The Laramie Project is a play documenting the tragic death of Matthew Sheppard, who was kidnapped and savagely beaten before being left to die tied to a fence on the outskirts of a Wyoming town.
The narrative is unusual for a theatrical production as it takes the form of a series of interviews with the people of Laramie, the town where Sheppard lived, and is more documentary than straight drama. It's a Fringe favourite, and since its first appearance it has played across the world and also been made into a feature film.
Hearing that a cast of 14-18 year olds are tackling this tricky subject matter may not sound encouraging, but then there is something very powerful in watching the next generation delivering passionate dialog about hate crime. This works incredibly well.
A team of ten actors from the Stromness Drama Club in Orkney give an intensely moving performance against the backdrop of a gnarly wooden fence and projected images to illustrate a scene. The sets are simple black blocks, which flow in and out of the action to serve as a chair, a pulpit or whatever. This creates interesting levels and depth, and the cast use every last inch of the space.
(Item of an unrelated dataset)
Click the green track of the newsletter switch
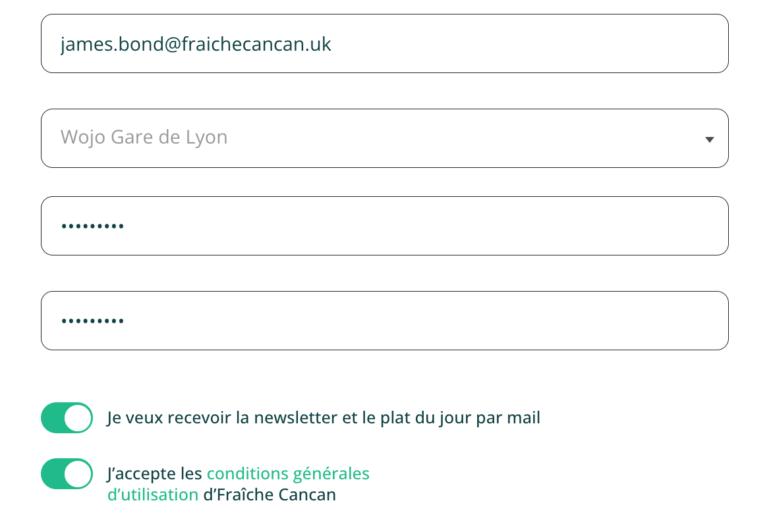Image resolution: width=771 pixels, height=532 pixels. pyautogui.click(x=53, y=417)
If there are any criticisms, then they are minor. The occasional fluffed line looses none of the meaning within the context of the format. The layout of the theatre also presents a challenge for such a large cast, having the audience on three sides. Occasionally there are blocking problems, but the delivery is clear, so the effect is minimal.
Overall, an excellent job from a young and talented group. One word of warning, however - pack tissues. This is highly emotional stuff.